Prompt Engineering

Why Better Prompts Beat Better Models: The Bloch AI Three Cs Framework

Your team spent months choosing the perfect model. Then someone typed "summarise this" and wondered why it didn't work.

Published:

15.11.25

Your team is probably wasting 80% of your AI investment.

Not because you chose the wrong model. Not because you need better tools. Because nobody taught them how to ask the right questions.

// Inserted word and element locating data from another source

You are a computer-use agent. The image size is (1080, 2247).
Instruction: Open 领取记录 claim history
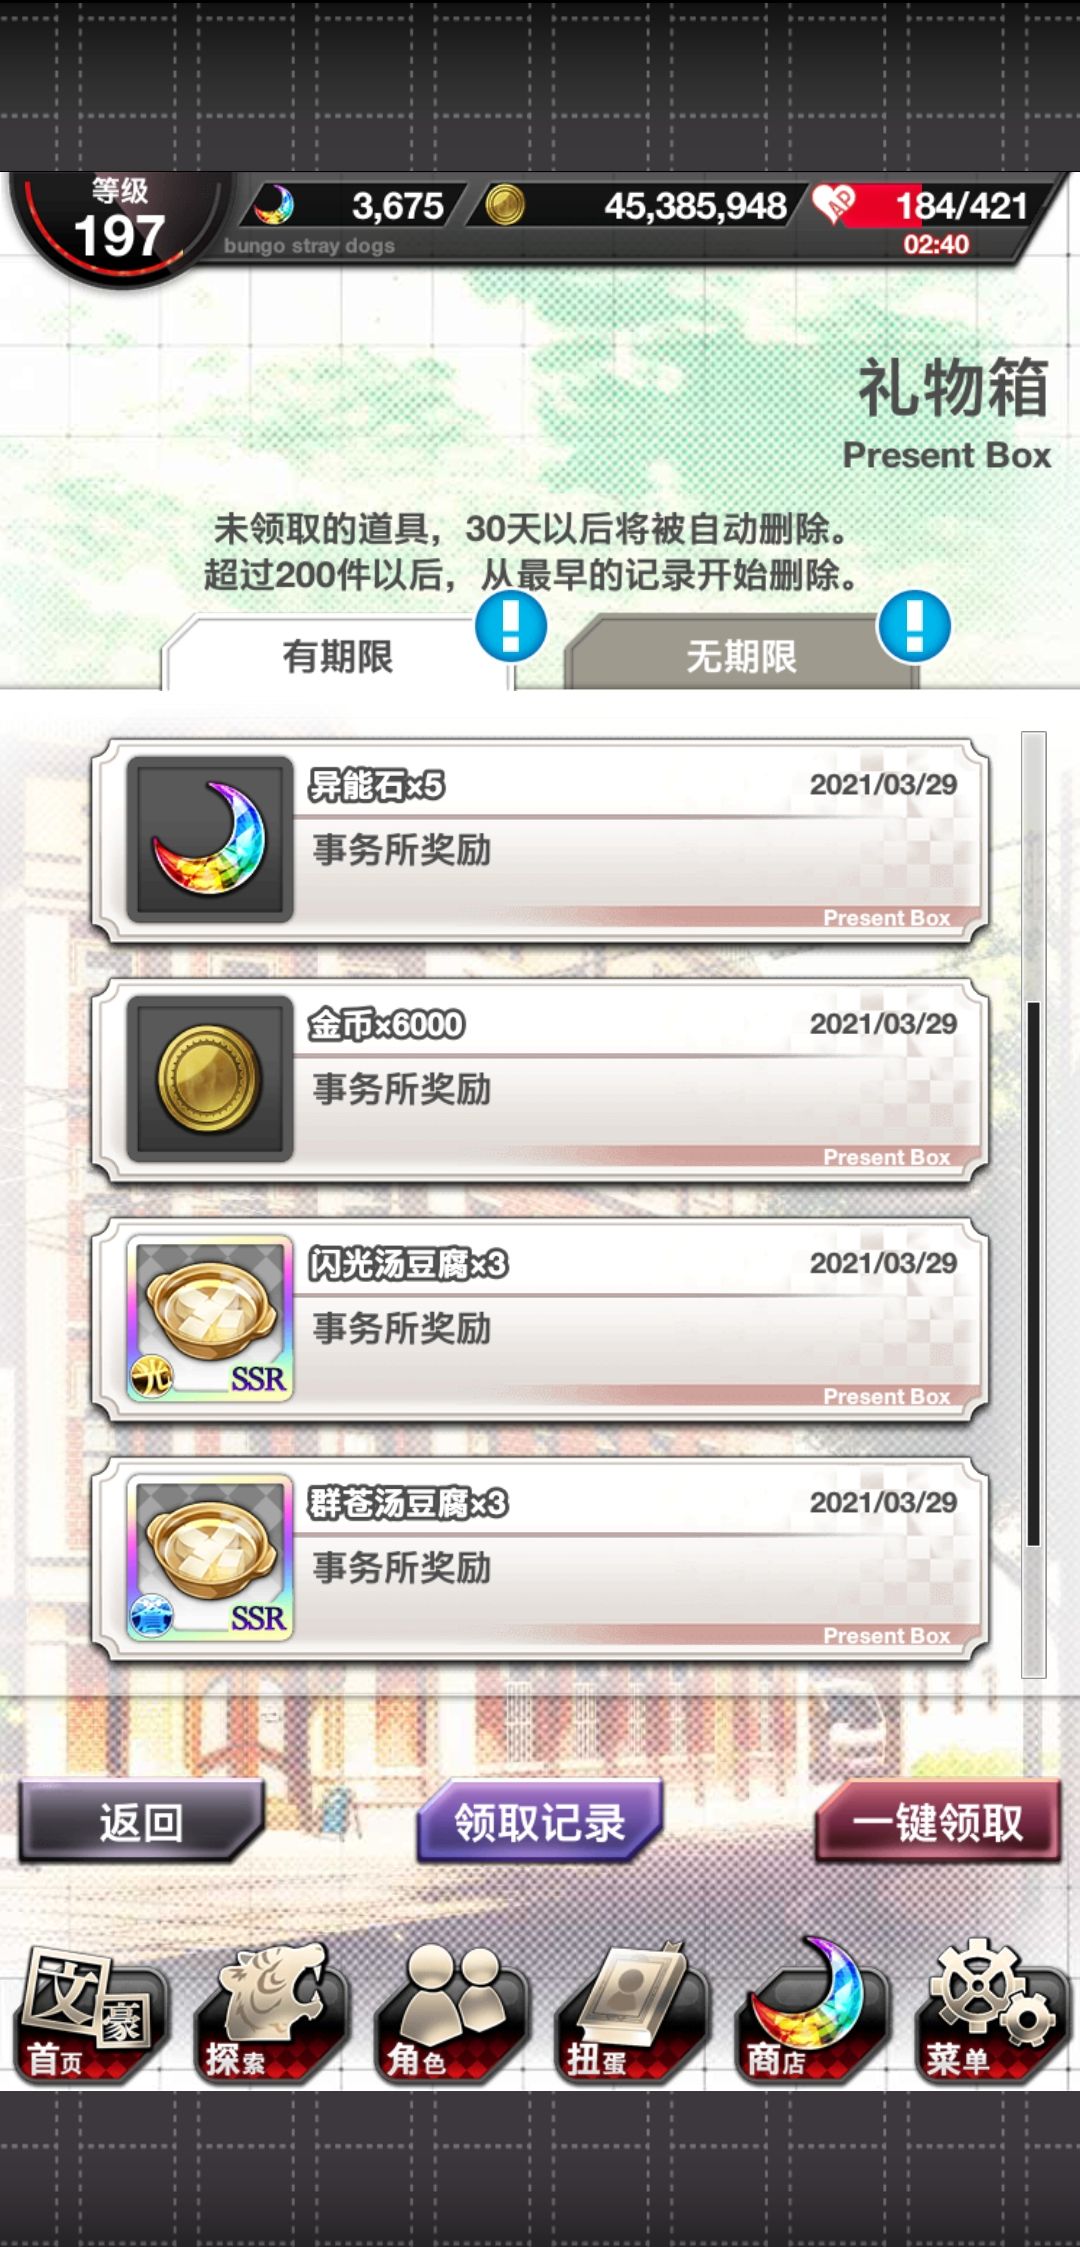click(540, 1822)
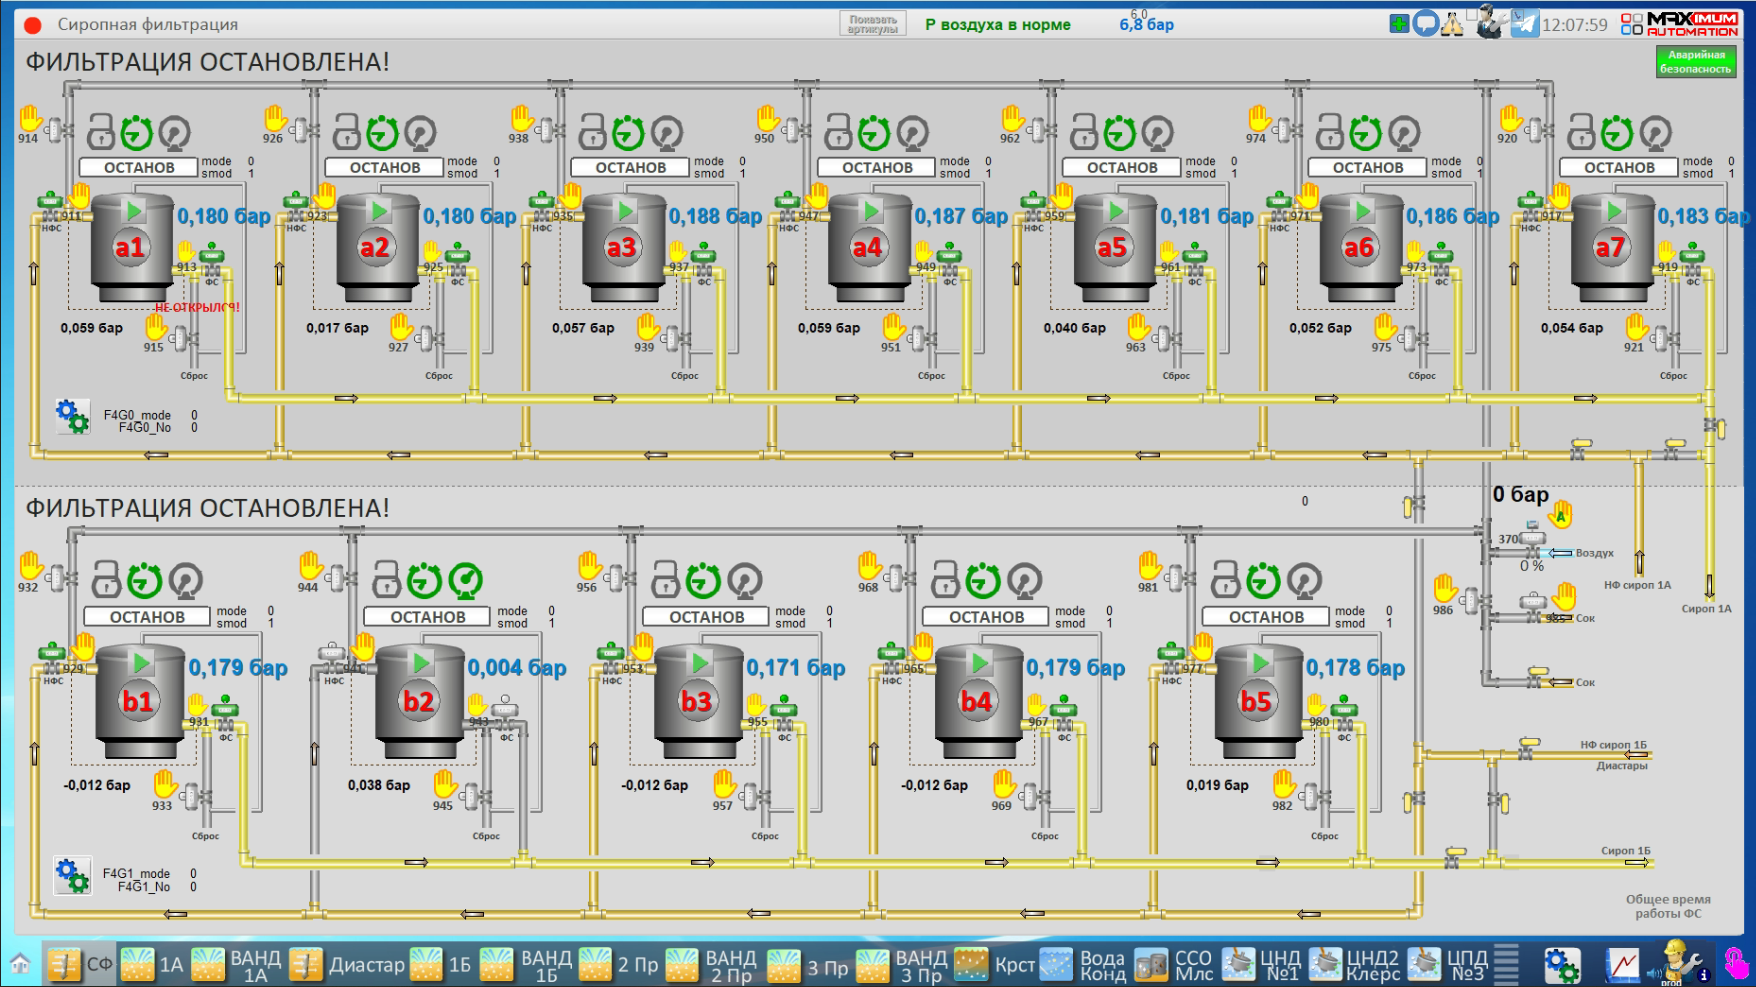Open F4G0 group settings gears icon
This screenshot has height=987, width=1756.
(72, 416)
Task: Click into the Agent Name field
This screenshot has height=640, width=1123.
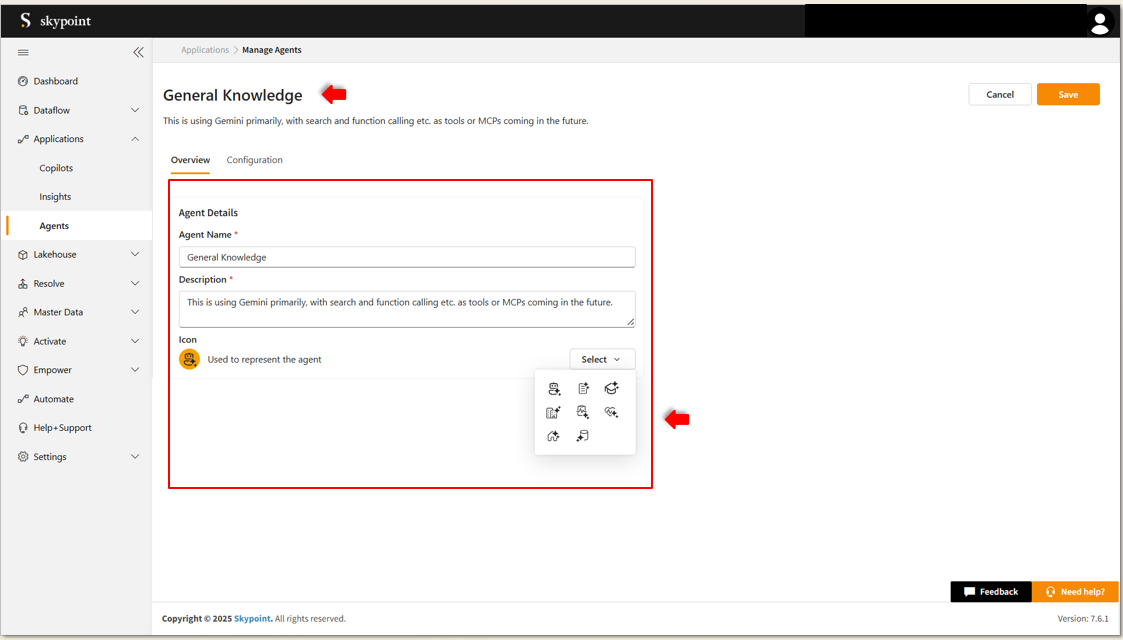Action: click(407, 257)
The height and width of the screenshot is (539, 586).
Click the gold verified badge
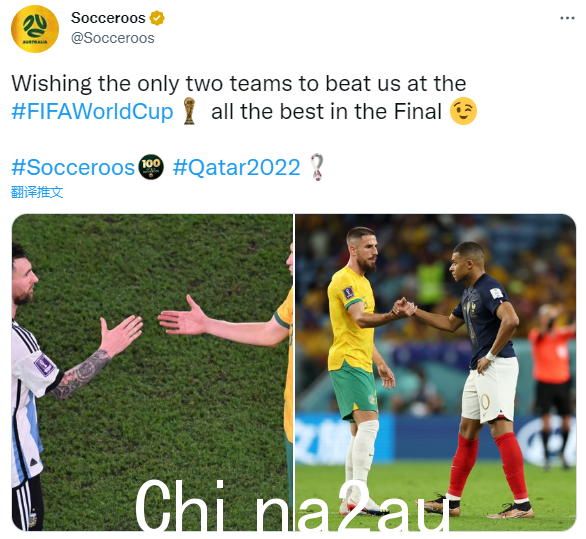(x=157, y=18)
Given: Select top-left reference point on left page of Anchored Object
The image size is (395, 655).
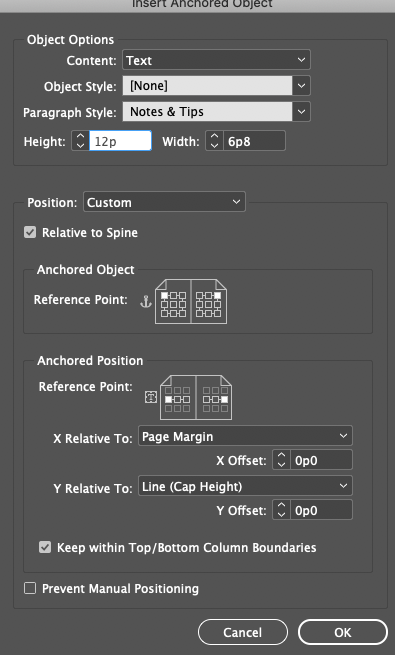Looking at the screenshot, I should 165,295.
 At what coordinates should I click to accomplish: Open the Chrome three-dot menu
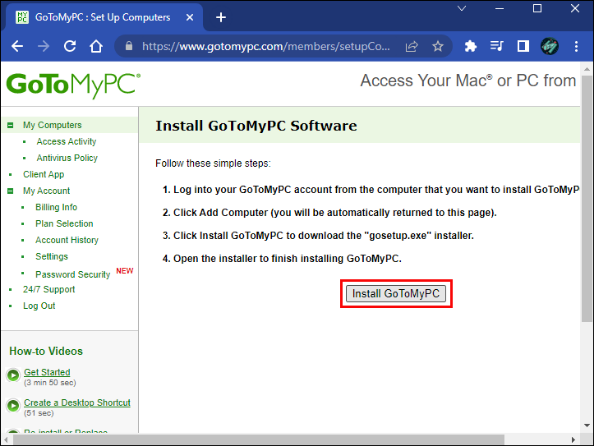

I've watched this pattern repeat across dozens of organisations. Executives spend months evaluating vendors, debating security protocols, and building deployment strategies. Then their people type "summarise this document" into ChatGPT, get a mediocre result, and conclude AI doesn't work.

The model isn't the problem. The prompt is.

Here's what most people miss: for large language models, the real leverage lives in your inputs, not in the technology itself. The difference between a vague prompt on the best model and a well-structured prompt on a decent model isn't even close. The well-structured prompt wins every time.

This isn't a technology problem. It's a skill problem. And it's costing you.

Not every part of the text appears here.